There is a very convenient method for beginners to DIY a photomicroscopy system. You just need a digital camera, a tripod, and certainly a microscope is necessary. The fundamental of this method is the same as Paul James’ equipment that was published in the November 1999 edition of Micscape. In the photographic setup, the virtual image of the eyepiece is converted to a real image by the lens of the digicam and falls onto the sensor – instead of the retina. This method is so well-known that photographers always share their photos but omit the technical detail. As a beginner I tried a lot of methods to take a micrograph. The following is the best way that I have ever tried.

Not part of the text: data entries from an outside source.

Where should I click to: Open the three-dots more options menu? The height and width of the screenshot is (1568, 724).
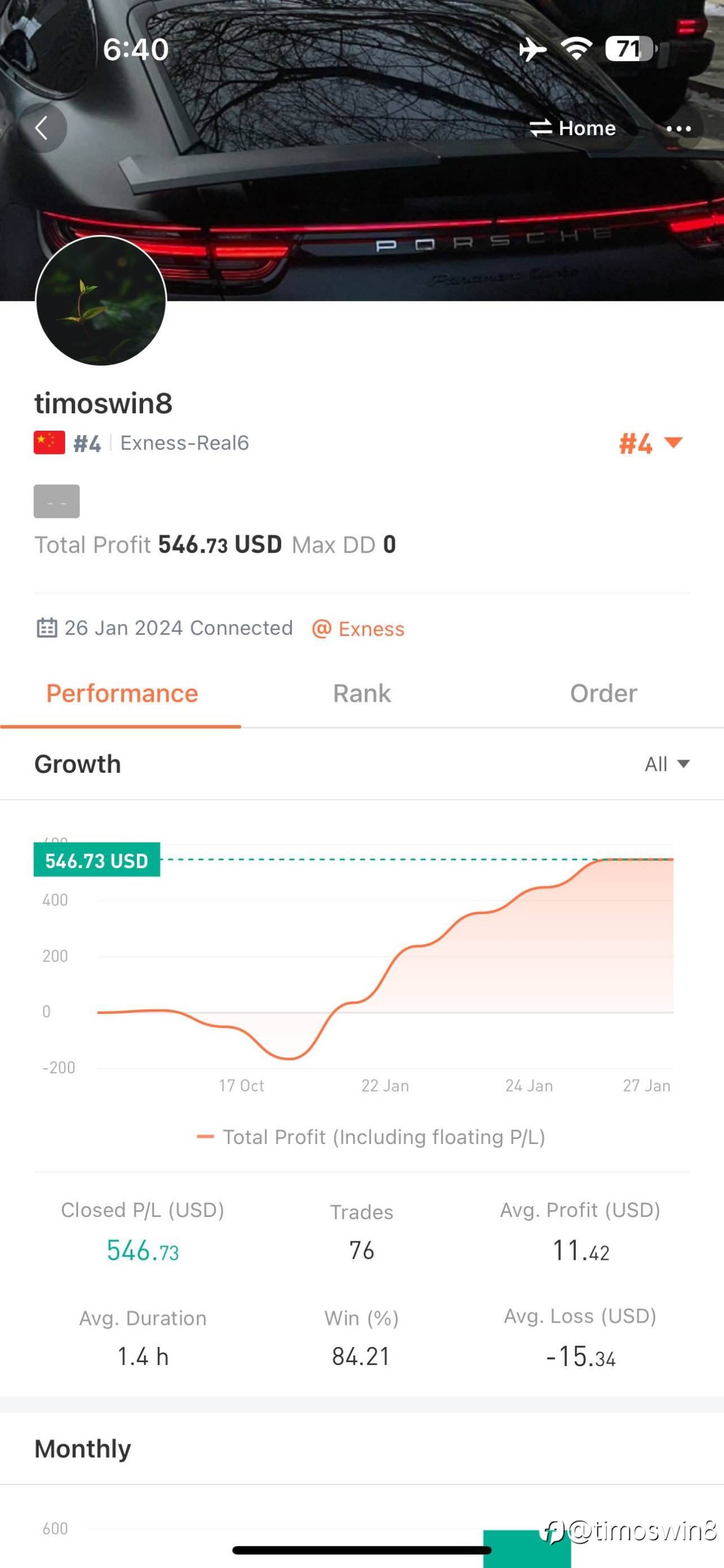tap(678, 128)
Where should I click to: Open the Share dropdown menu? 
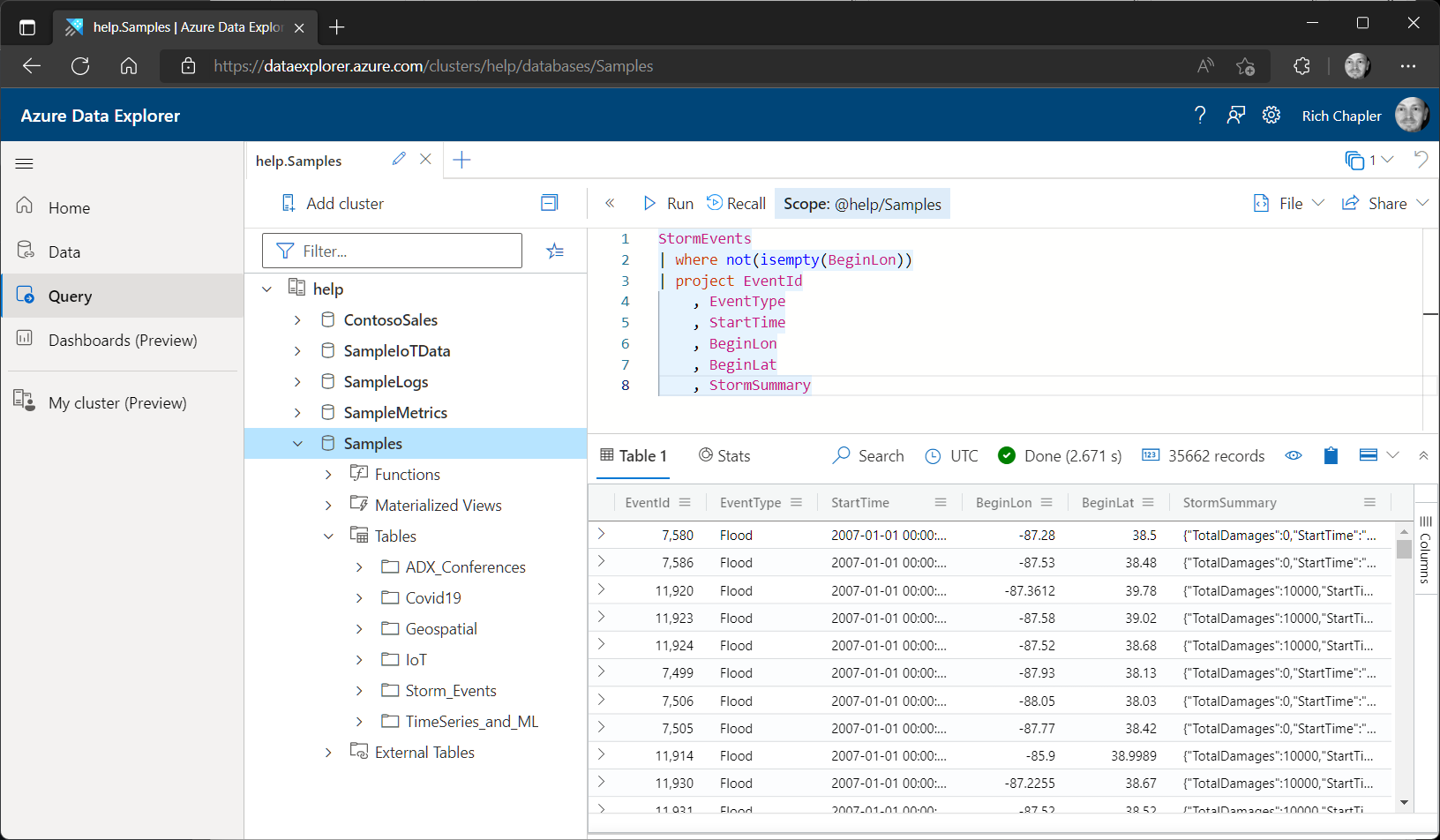click(1384, 203)
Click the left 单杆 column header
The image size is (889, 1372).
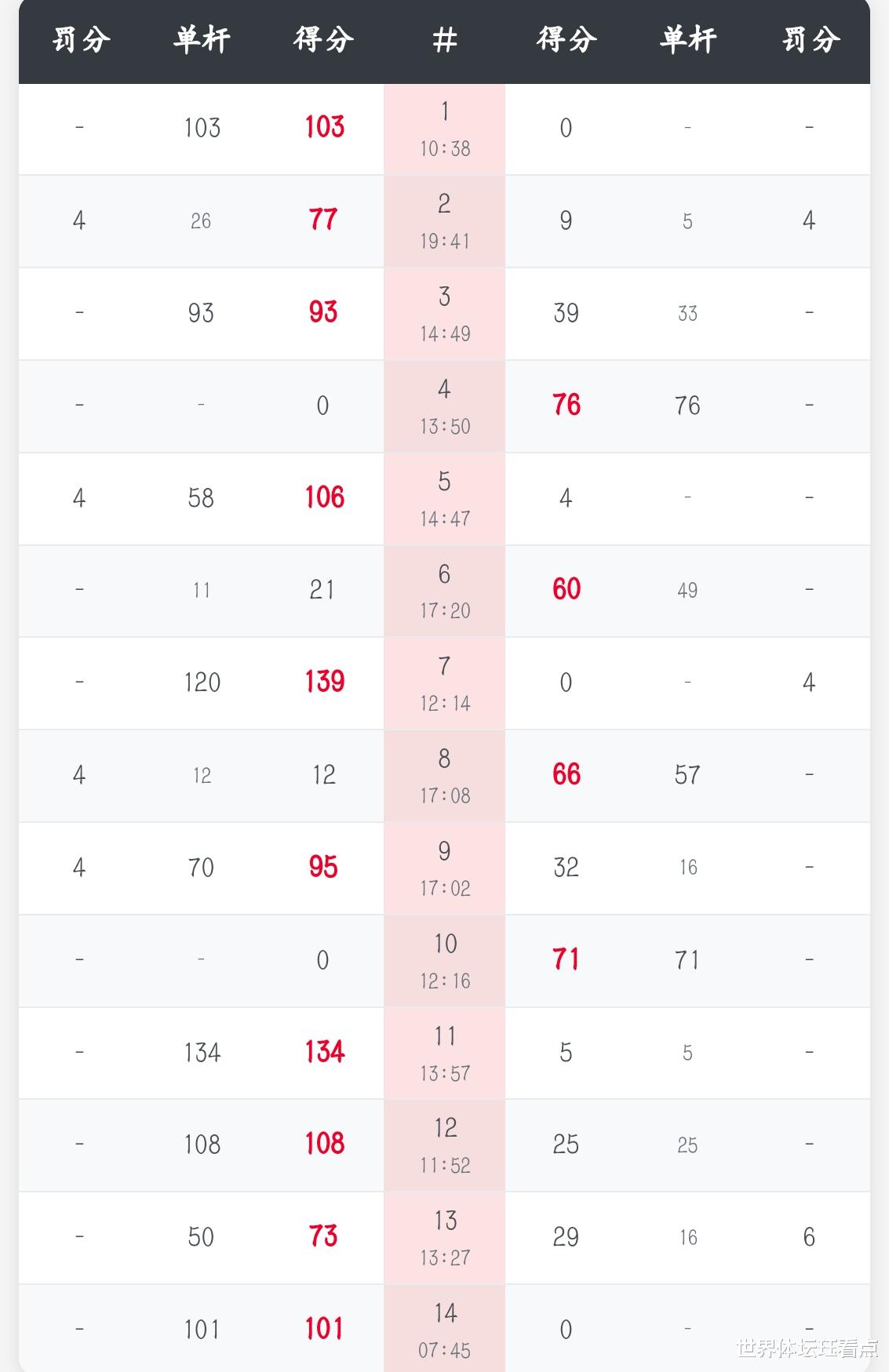coord(202,40)
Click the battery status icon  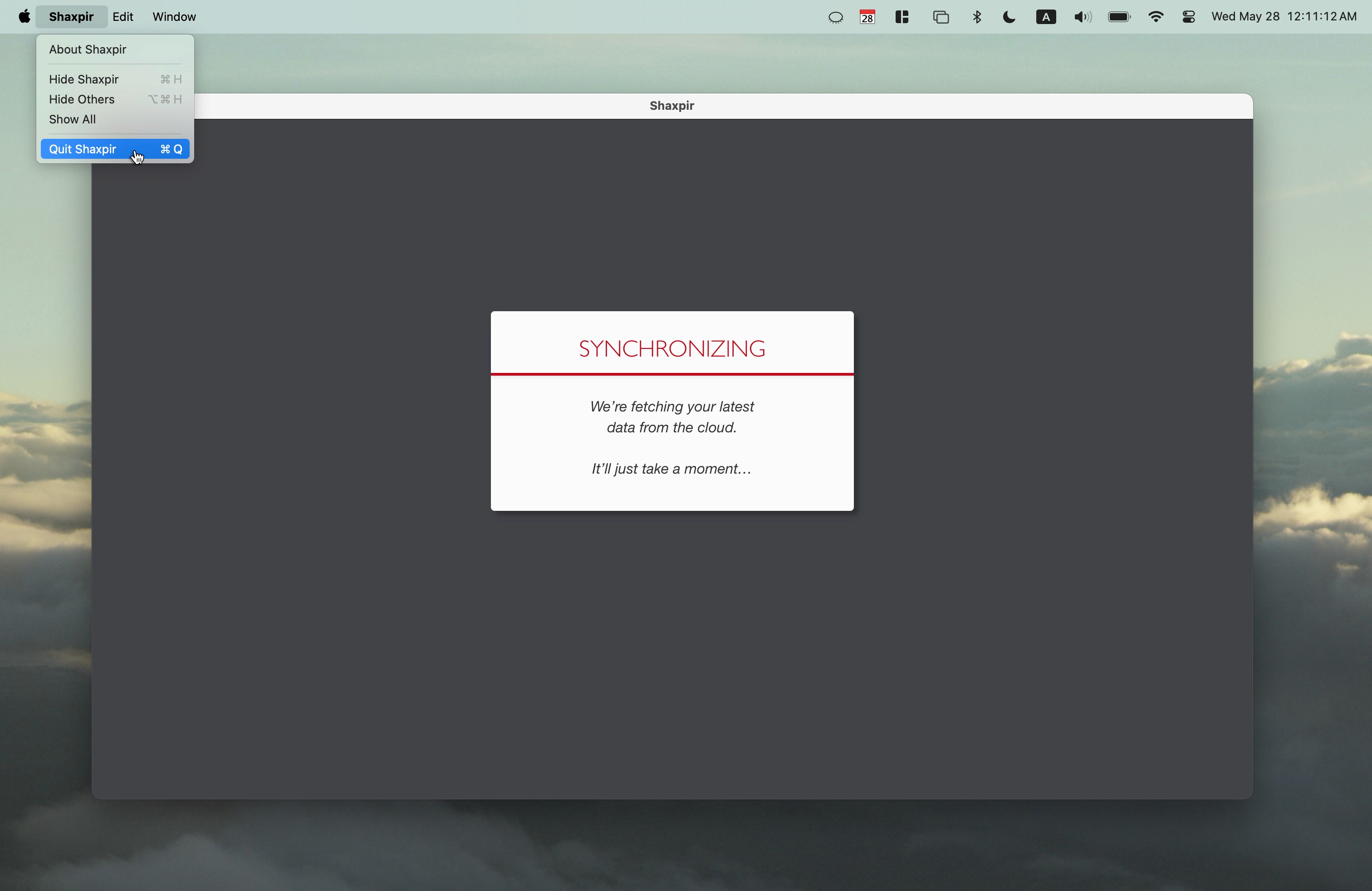pyautogui.click(x=1118, y=17)
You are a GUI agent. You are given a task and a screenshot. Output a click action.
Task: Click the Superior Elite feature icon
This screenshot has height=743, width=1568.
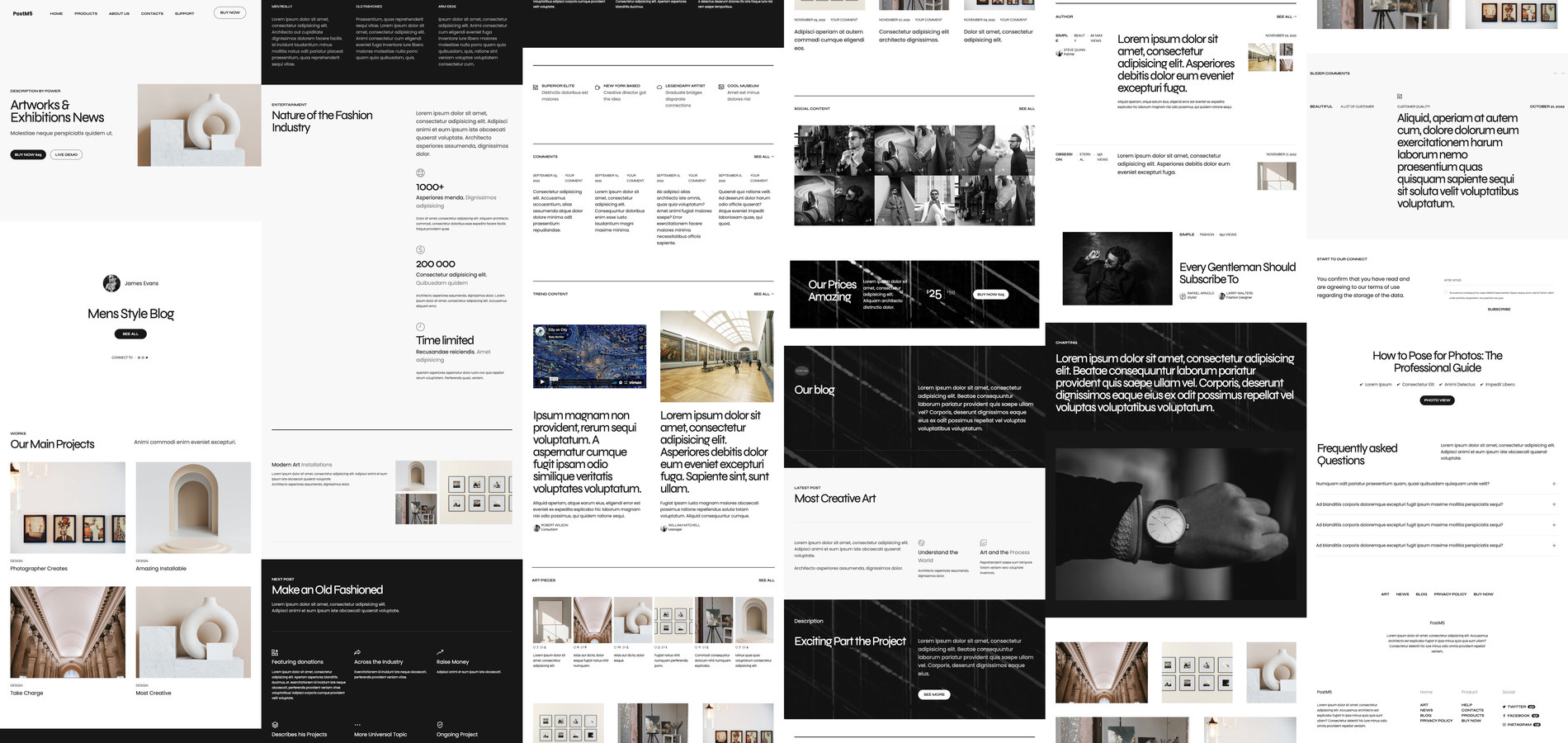click(x=536, y=87)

Section 1: Preparation and discussing
A compound microscope, a digicam and a tripod should be prepared before taking a micrograph. To avoid the shaking when you press down the shutter, a remote controller is recommended.
The eyepoint of my Huygens eyepiece is too low (about 3mm) and the field of view is small, it is not fit for micrography. We should change it for a wild-field eyepiece, especially a WF10 eyepiece is recommended. Furthermore, the use of a condenser can improve the quality of images a lot.
Camera and lens
Both digicams and DSLRs that support macrophotography are fit for taking micrographs because of the image of the eyepiece is within the distance of distinct vision (250mm) from the eyepoint – the point we put our eyes to or camera lens to for observing. For a DSLR lens, the best choice is using a macro lens and the reverse of a standard lens such as 50mm/F1.8 can be an alternative – someone tried the experiment and the photos were amazing (See this webapge). For digicams, the Canon A640 is well-known. I used a Nikon Coolpix S8 with Zoom 5.8-17.4mm lens for imaging one month ago. When I adjusted the focal length of its lens to the maximum of 17.4mm, the images recorded could fully fill the sensor (Fig.2).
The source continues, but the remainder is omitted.